# Work instruction:
Your answer must contain each line of the data, copied exactly.

# Collected data entries:
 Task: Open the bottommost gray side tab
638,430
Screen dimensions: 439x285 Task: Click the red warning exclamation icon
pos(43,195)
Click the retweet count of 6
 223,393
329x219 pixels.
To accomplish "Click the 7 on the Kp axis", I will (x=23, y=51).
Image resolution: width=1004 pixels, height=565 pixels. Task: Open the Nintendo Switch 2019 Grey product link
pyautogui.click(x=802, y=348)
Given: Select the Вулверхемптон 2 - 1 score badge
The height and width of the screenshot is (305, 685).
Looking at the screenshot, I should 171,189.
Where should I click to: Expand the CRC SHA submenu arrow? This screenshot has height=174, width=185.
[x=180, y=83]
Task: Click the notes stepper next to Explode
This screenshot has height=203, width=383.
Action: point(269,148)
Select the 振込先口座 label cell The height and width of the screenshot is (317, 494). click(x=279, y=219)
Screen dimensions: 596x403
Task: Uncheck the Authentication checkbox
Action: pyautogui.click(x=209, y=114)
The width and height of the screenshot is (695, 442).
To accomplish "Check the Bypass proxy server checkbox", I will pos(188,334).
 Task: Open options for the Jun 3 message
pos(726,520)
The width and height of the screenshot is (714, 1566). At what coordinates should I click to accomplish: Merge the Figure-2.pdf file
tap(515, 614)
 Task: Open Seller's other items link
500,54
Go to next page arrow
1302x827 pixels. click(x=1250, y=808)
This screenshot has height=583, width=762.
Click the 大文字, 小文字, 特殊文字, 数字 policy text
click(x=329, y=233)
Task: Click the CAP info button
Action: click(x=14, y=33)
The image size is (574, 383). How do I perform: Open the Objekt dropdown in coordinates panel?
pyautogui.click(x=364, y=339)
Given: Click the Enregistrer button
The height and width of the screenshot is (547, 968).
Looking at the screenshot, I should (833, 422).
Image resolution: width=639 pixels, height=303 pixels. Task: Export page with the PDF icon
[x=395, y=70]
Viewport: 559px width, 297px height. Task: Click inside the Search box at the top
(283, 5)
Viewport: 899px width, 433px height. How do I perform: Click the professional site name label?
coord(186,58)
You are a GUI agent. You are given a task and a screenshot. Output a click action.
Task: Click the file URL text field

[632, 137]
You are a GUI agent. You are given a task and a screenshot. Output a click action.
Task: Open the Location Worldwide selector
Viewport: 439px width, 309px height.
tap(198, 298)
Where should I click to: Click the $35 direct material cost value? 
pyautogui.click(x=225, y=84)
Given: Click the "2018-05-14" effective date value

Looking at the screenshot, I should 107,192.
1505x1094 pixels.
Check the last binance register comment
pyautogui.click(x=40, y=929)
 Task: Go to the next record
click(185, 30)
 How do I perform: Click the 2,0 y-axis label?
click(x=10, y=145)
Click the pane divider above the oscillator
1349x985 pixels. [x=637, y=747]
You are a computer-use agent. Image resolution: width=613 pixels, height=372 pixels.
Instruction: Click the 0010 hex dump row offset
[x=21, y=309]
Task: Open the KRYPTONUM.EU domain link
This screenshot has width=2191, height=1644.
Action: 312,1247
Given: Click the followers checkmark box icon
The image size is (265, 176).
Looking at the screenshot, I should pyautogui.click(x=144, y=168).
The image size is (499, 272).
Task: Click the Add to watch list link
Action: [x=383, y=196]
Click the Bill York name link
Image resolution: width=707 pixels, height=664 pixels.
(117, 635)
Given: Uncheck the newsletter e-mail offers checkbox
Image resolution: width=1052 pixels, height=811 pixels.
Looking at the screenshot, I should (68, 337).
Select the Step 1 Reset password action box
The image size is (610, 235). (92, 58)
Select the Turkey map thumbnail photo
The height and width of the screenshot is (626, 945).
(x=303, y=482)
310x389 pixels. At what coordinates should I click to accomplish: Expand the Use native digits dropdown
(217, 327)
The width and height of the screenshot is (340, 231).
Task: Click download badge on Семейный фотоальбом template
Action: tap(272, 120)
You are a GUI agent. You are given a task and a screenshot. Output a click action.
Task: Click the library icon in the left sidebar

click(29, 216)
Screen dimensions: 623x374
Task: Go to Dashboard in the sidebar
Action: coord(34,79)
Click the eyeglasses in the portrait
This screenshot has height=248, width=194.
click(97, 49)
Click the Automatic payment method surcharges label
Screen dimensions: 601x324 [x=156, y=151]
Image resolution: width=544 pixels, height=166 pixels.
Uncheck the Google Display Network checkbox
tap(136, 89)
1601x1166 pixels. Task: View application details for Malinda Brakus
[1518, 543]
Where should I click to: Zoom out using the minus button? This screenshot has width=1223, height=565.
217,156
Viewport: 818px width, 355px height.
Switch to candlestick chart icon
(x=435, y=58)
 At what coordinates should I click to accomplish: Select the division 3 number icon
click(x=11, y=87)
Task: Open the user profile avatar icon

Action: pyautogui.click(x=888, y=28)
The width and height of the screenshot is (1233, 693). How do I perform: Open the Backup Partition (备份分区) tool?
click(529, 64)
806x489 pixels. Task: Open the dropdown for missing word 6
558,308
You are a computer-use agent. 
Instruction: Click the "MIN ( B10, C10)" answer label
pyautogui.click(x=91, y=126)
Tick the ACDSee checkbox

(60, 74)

# Solution to this task:
 Task: Open the bottommost gray side tab
638,430
Screen dimensions: 439x285 Task: Click the red warning exclamation icon
pos(43,195)
Click the retweet count of 6
 223,393
329x219 pixels.
To accomplish "Click the 7 on the Kp axis", I will (x=23, y=51).
Image resolution: width=1004 pixels, height=565 pixels. Task: Open the Nintendo Switch 2019 Grey product link
pyautogui.click(x=802, y=348)
Given: Select the Вулверхемптон 2 - 1 score badge
The height and width of the screenshot is (305, 685).
Looking at the screenshot, I should 171,189.
Where should I click to: Expand the CRC SHA submenu arrow? This screenshot has height=174, width=185.
[x=180, y=83]
Task: Click the notes stepper next to Explode
This screenshot has height=203, width=383.
Action: point(269,148)
Select the 振込先口座 label cell The height and width of the screenshot is (317, 494). click(x=279, y=219)
Screen dimensions: 596x403
Task: Uncheck the Authentication checkbox
Action: pyautogui.click(x=209, y=114)
The width and height of the screenshot is (695, 442).
To accomplish "Check the Bypass proxy server checkbox", I will pos(188,334).
 Task: Open options for the Jun 3 message
pos(726,520)
The width and height of the screenshot is (714, 1566). At what coordinates should I click to accomplish: Merge the Figure-2.pdf file
tap(515, 614)
 Task: Open Seller's other items link
500,54
Go to next page arrow
1302x827 pixels. click(x=1250, y=808)
This screenshot has height=583, width=762.
Click the 大文字, 小文字, 特殊文字, 数字 policy text
click(x=329, y=233)
Task: Click the CAP info button
Action: click(x=14, y=33)
The image size is (574, 383). How do I perform: Open the Objekt dropdown in coordinates panel?
pyautogui.click(x=364, y=339)
Given: Click the Enregistrer button
The height and width of the screenshot is (547, 968).
Looking at the screenshot, I should (833, 422).
Image resolution: width=639 pixels, height=303 pixels. Task: Export page with the PDF icon
[x=395, y=70]
Viewport: 559px width, 297px height. Task: Click inside the Search box at the top
(283, 5)
Viewport: 899px width, 433px height. How do I perform: Click the professional site name label?
coord(186,58)
You are a GUI agent. You are given a task and a screenshot. Output a click action.
Task: Click the file URL text field

[632, 137]
You are a GUI agent. You are given a task and a screenshot. Output a click action.
Task: Open the Location Worldwide selector
Viewport: 439px width, 309px height.
tap(198, 298)
Where should I click to: Click the $35 direct material cost value? 
pyautogui.click(x=225, y=84)
Given: Click the "2018-05-14" effective date value

Looking at the screenshot, I should 107,192.
1505x1094 pixels.
Check the last binance register comment
pyautogui.click(x=40, y=929)
 Task: Go to the next record
click(185, 30)
 How do I perform: Click the 2,0 y-axis label?
click(x=10, y=145)
Click the pane divider above the oscillator
1349x985 pixels. [x=637, y=747]
You are a computer-use agent. Image resolution: width=613 pixels, height=372 pixels.
Instruction: Click the 0010 hex dump row offset
[x=21, y=309]
Task: Open the KRYPTONUM.EU domain link
This screenshot has width=2191, height=1644.
Action: 312,1247
Given: Click the followers checkmark box icon
The image size is (265, 176).
Looking at the screenshot, I should pyautogui.click(x=144, y=168).
The image size is (499, 272).
Task: Click the Add to watch list link
Action: [x=383, y=196]
Click the Bill York name link
Image resolution: width=707 pixels, height=664 pixels.
(117, 635)
Given: Uncheck the newsletter e-mail offers checkbox
Image resolution: width=1052 pixels, height=811 pixels.
Looking at the screenshot, I should (68, 337).
Select the Step 1 Reset password action box
The image size is (610, 235). (92, 58)
Select the Turkey map thumbnail photo
The height and width of the screenshot is (626, 945).
(x=303, y=482)
310x389 pixels. At what coordinates should I click to accomplish: Expand the Use native digits dropdown
(217, 327)
The width and height of the screenshot is (340, 231).
Task: Click download badge on Семейный фотоальбом template
Action: tap(272, 120)
You are a GUI agent. You are given a task and a screenshot. Output a click action.
Task: Click the library icon in the left sidebar

click(29, 216)
Screen dimensions: 623x374
Task: Go to Dashboard in the sidebar
Action: coord(34,79)
Click the eyeglasses in the portrait
This screenshot has height=248, width=194.
click(97, 49)
Click the Automatic payment method surcharges label
Screen dimensions: 601x324 [x=156, y=151]
Image resolution: width=544 pixels, height=166 pixels.
Uncheck the Google Display Network checkbox
tap(136, 89)
1601x1166 pixels. Task: View application details for Malinda Brakus
[1518, 543]
Where should I click to: Zoom out using the minus button? This screenshot has width=1223, height=565.
217,156
Viewport: 818px width, 355px height.
Switch to candlestick chart icon
(x=435, y=58)
 At what coordinates should I click to accomplish: Select the division 3 number icon
click(x=11, y=87)
Task: Open the user profile avatar icon

Action: pyautogui.click(x=888, y=28)
The width and height of the screenshot is (1233, 693). How do I perform: Open the Backup Partition (备份分区) tool?
click(529, 64)
806x489 pixels. Task: Open the dropdown for missing word 6
558,308
You are a computer-use agent. 
Instruction: Click the "MIN ( B10, C10)" answer label
pyautogui.click(x=91, y=126)
Tick the ACDSee checkbox

(60, 74)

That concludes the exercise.